练习目标> 下面这篇谈议事规则的短文，能否从最后一句之后接着往下写？

阅读短文>
* * * *
第四方面,增加规定免职和任命同样要说明原因,当然有助于消除官员任用中的神秘主义,有利于消除外界疑虑,对于减少用人中的腐败,加强对干部的监督,提高其公信力都是有利的。
众所周知,程序是实体权力得以行使的保障,程序法是实体法得以贯彻实施的保障。没有程序的保障,实体权力就是空的,毫无意义的;没有程序的保障,任何法律都不可能落实,不可能在社会生活中发挥作用。全国人大常委会作为国家权力机关的组成部分,行使国家立法权、人事任免权、重大决策权、预算决算的审查批准权等重大权力,必须借助于程序才能行使。这样就要从根本上检讨和反思程序规定是否与履行职责一致,站在更高的高度认识和及时修改、完善议事规则的重要性和必要性。
孙中山何以强调“学会开会”
议事规则是在民主的实践中产生和发展的。大约在十三世纪,英国议会即将议事经验记录下来,同时作为以后类似情况使用的依据。到十六、十七世纪,这些条文化的议事经验就成了议事规则,一直沿用至今,并播撒到欧洲和美洲。作为当代各国资本主义政治制度的标志之一,其议事规则都极为详备。
笔者对《英、法、美、德、意、日六国议会议事规则》一书中所载的议事规则粗略作了统计,《英国平民院议事规则》21章146条约4.5万字;《英国贵族院议事规则》18章84条约1.2万字;《法国国民议院议事规则》41章164条约4万字;《法国参议院议事规则》19章110条约3万字;《美国众议院议事规则》28章119条约8万字;《美国参议院议事规则》43条约3.5万字;《德国联邦议院议事规则》12章128条约2.5万字;《德国联邦参议院议事规则》4章49条约8千字;《意大利代表议院议事规则》36章154条约3.2万字;《日本众议院议事规则》21章258条约2万字。
这些规则,涉及到议事主体、议事原则、议事方式、方法、步骤、时限以及议事过程、议事结果,此外还包括纪律、惩戒等方方面面。
反观我国历史,由于长期的封建君主统治,既无民主的观念更无民主的实践。正如孙中山先生在1917年《民权初步》自序中说:“夫议事之学,西人童而习之,至中学程度,则已成为第二之天性矣。”“然中国人受集会之厉禁,数百年于兹,合群之天性殆失;是以集会之原则,集会之条理,集会之习惯,集会之经验,皆阙然无有。一盘散沙之民众,忽而登彼与民国主人之位,宜乎其手足无措,不知所以!所谓集会,则乌合之众而已!”
* * * *
材料摘录>
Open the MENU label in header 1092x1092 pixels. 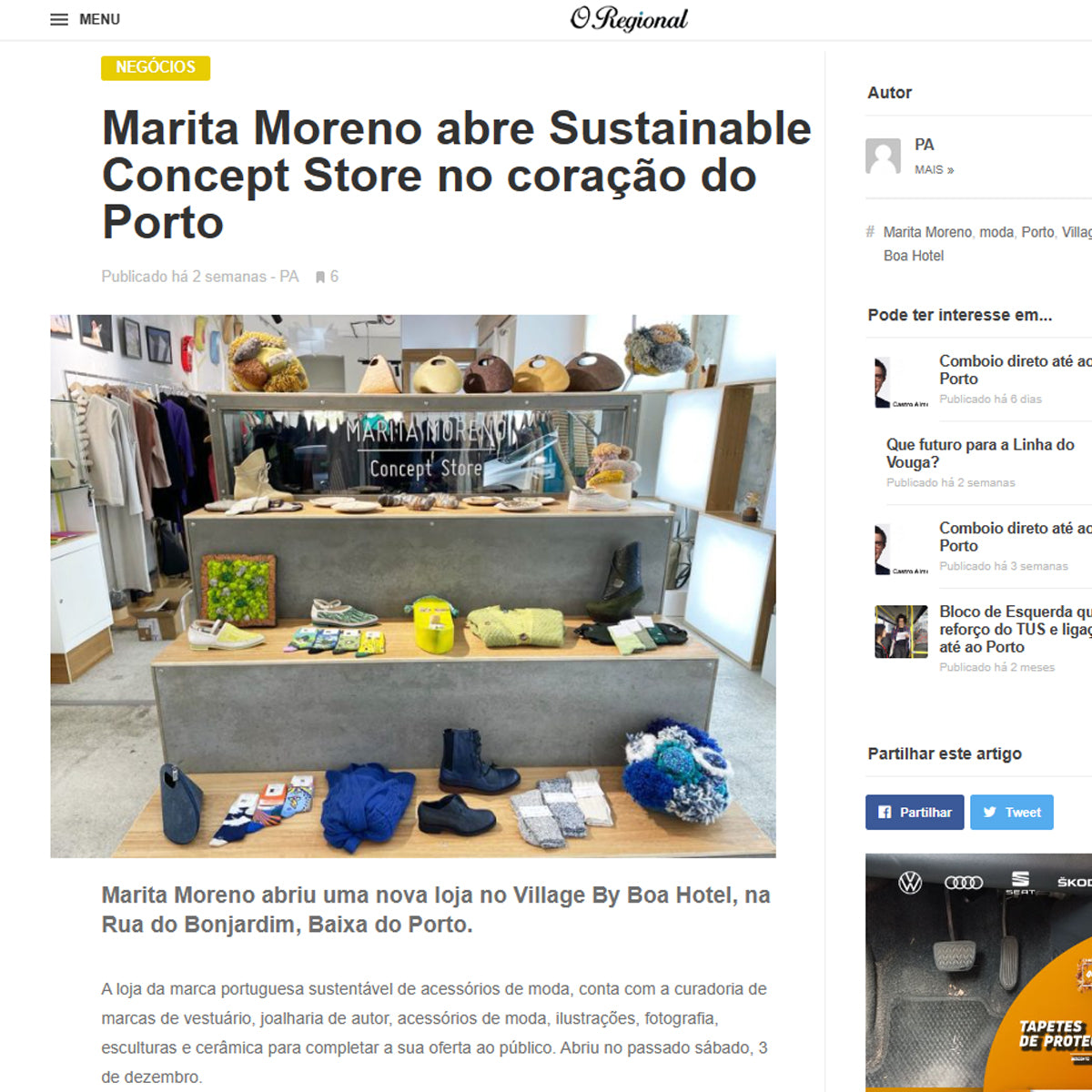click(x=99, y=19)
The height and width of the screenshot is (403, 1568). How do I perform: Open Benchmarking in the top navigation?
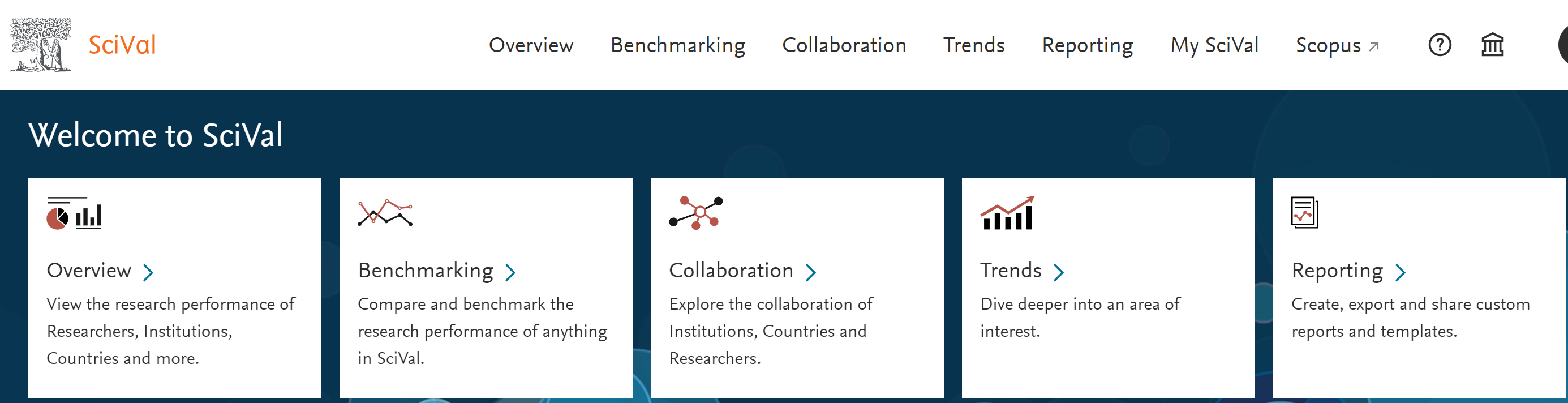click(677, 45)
* * * *
任务结果>
孙中山先生何故写《民权初步》,将泰西各国议事规则称之为议学,教人如何开会?实乃辛亥革命胜利果实被袁世凯等军阀窃夺,而深思其缘故。他认为清朝不许人民开会,以致人民不会开会,团结不起来,变成一盘散沙。
在阐述“民国”与“民权”的关系时,他认为“民国”富强归因于“民权”之发达,而“民权”发达之第一步是集会。集会是“民权”之表达,又是“民权”之养成。时间快过去一百年了,当下中国人的规则意识还不能说已经养成,议事规则仍然需要完善。
就拿1989年制定的《中华人民共和国全国人民代表大会议事规则》,以及1987年制定的《中华人民共和国全国人民代表大会常务委员会议事规则》来说,前者7章54条约6千字,后者5章34条约3千字,相较之前述国家动辄数十章数万字之巨,内容似乎还不算完备。
虽然中国与上述国家相比国情不同,政治制度不同,议事规则肯定有差异,但也不得不承认我们的规则意识、规则规范确实有很多的不足和缺陷,因而需要随着社会经济的发展和民主政治的进程而不断提高,不断完善。
规则须细化 旁听应允许
当务之急仍在于规则意识的养成,规则规范的健全。
规则意识的养成是全体人民的事,但首先是各级官员的事,更主要是作为人民选出的代表和委员的事。只有人民的代表率先垂范才能使各级官员以至全体人民从善如流。而规则意识不仅是尊崇规则,主要受规则的约束;还要知道规则是什么,规则有什么用处、有什么目的、有什么价值,从而服从它、适用它。
所谓议事规则是指一系列符合公平与效率的用于讨论和决定事项的法则或规范。其核心内容在于“由谁,召集什么人,在什么时间、什么地点,议什么问题,如何议,如何进行讨论,怎么达成共识,由谁来监督执行”。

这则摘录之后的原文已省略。